To do: Exactly as written, retype the lines that run from the line holding "Click the 见附页 cell in 结构及组成 row" through the end of the records below. Do not include pictures.

Provided records:
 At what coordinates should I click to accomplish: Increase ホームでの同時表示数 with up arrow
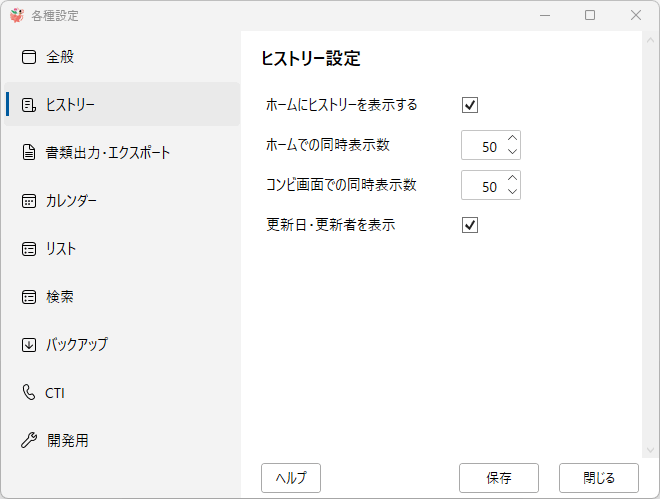click(512, 138)
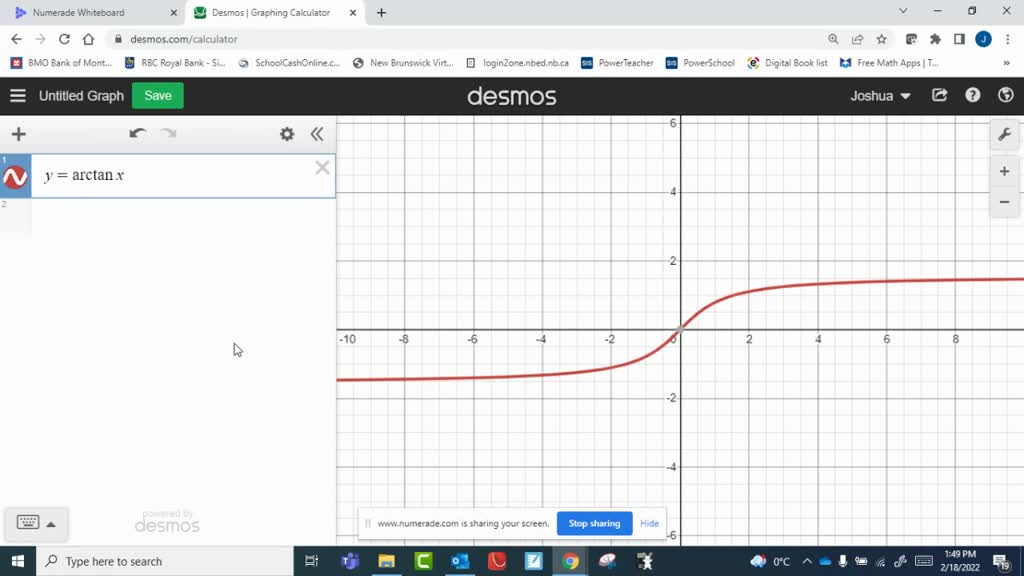Click the Windows taskbar search box
The width and height of the screenshot is (1024, 576).
pyautogui.click(x=165, y=561)

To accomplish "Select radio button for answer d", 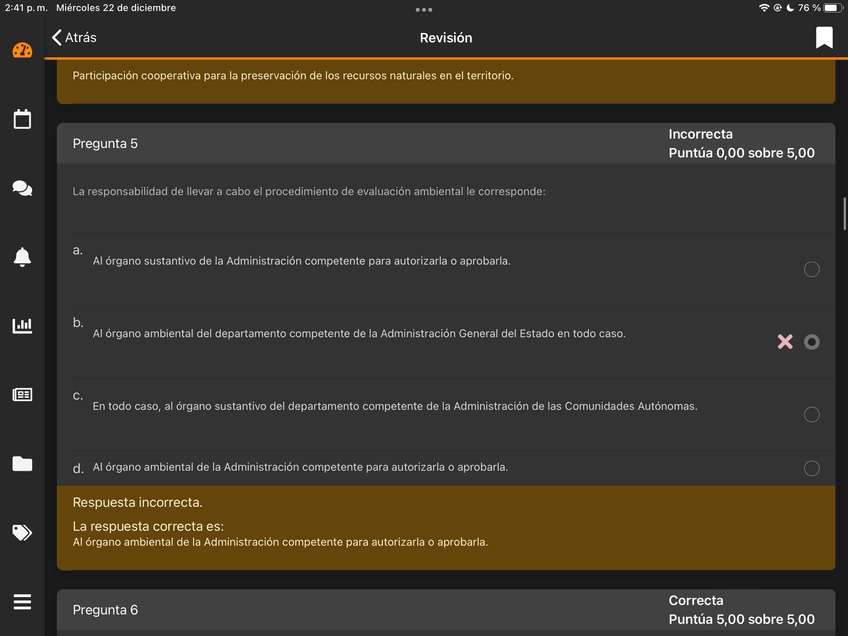I will (x=812, y=468).
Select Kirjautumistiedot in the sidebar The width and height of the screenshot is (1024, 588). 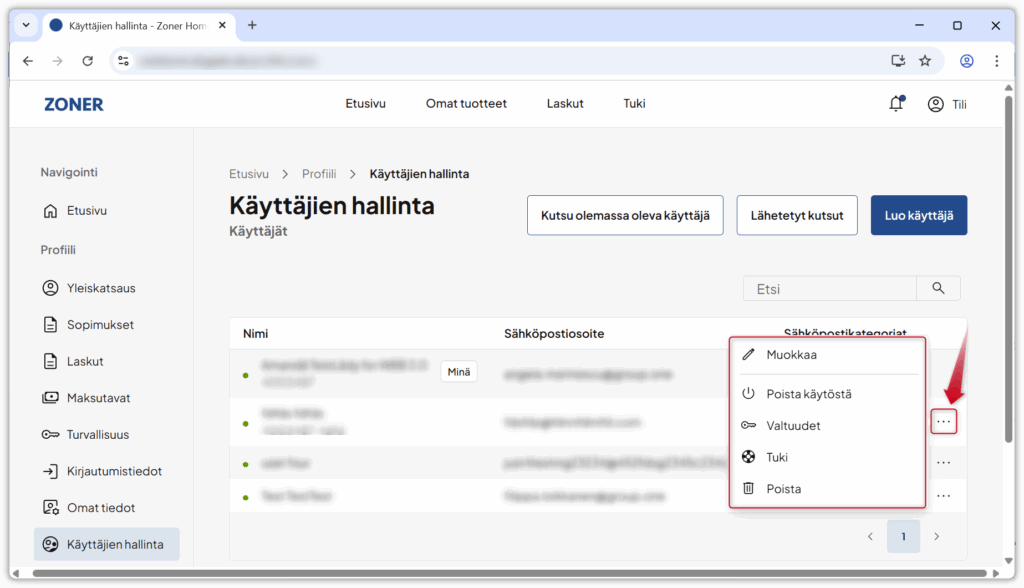click(x=113, y=471)
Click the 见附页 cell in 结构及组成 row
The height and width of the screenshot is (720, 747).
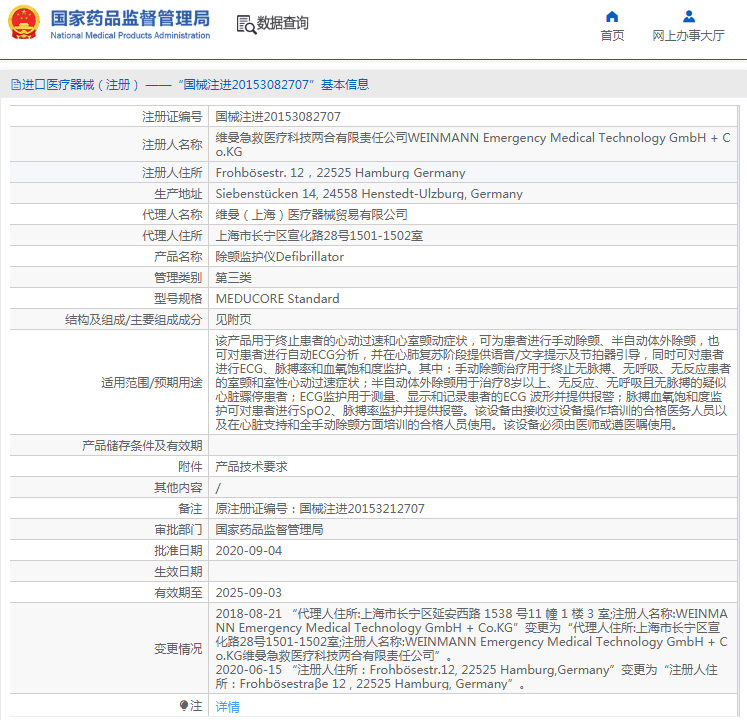click(x=234, y=320)
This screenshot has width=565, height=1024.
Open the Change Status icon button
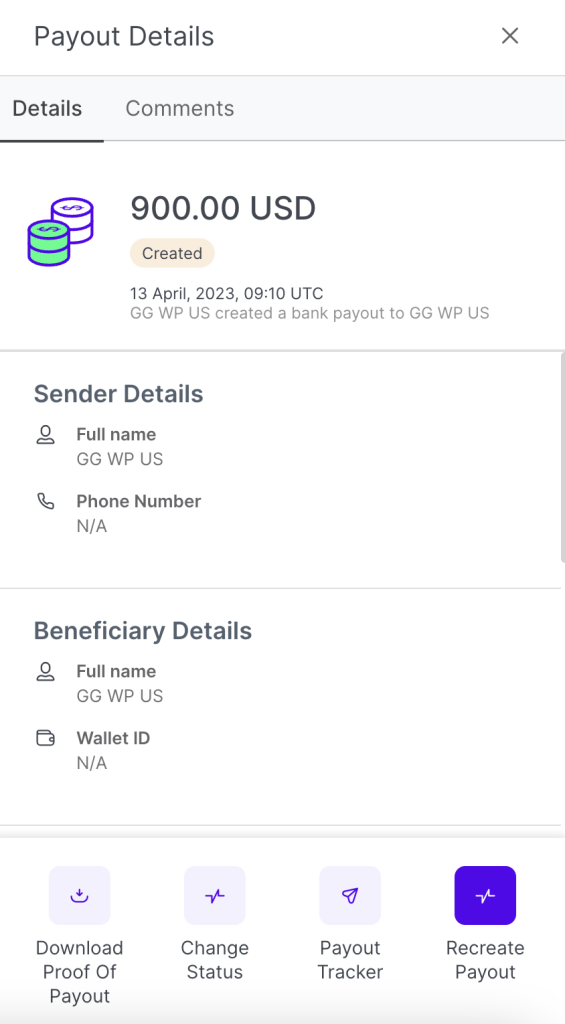(215, 895)
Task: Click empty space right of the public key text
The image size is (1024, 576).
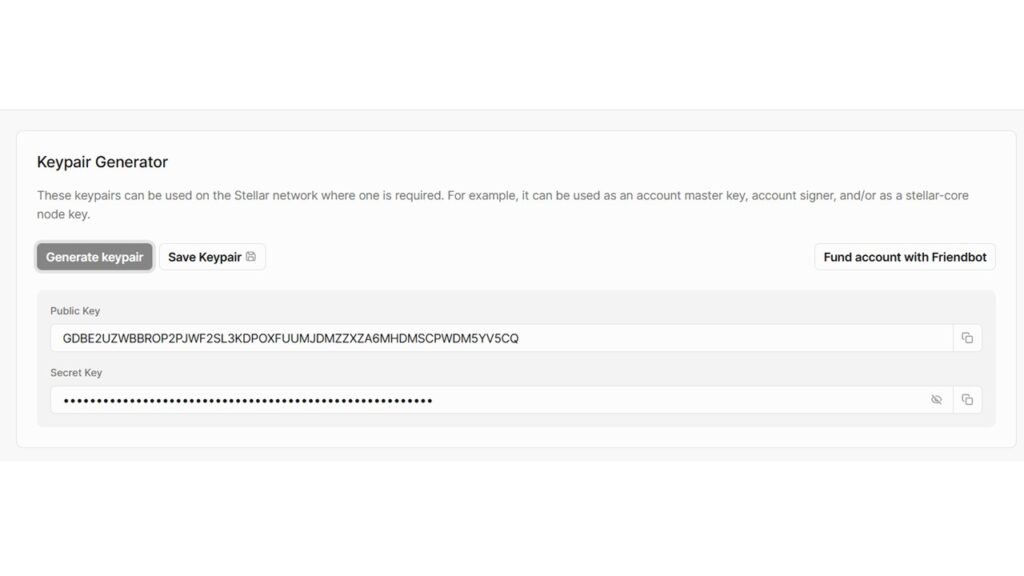Action: 735,338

Your solution:
Click the 见附页 cell in 结构及组成 row
The height and width of the screenshot is (720, 747).
click(x=234, y=320)
This screenshot has width=565, height=1024.
Open the Change Status icon button
(215, 895)
Task: Click empty space right of the public key text
The image size is (1024, 576).
Action: 735,338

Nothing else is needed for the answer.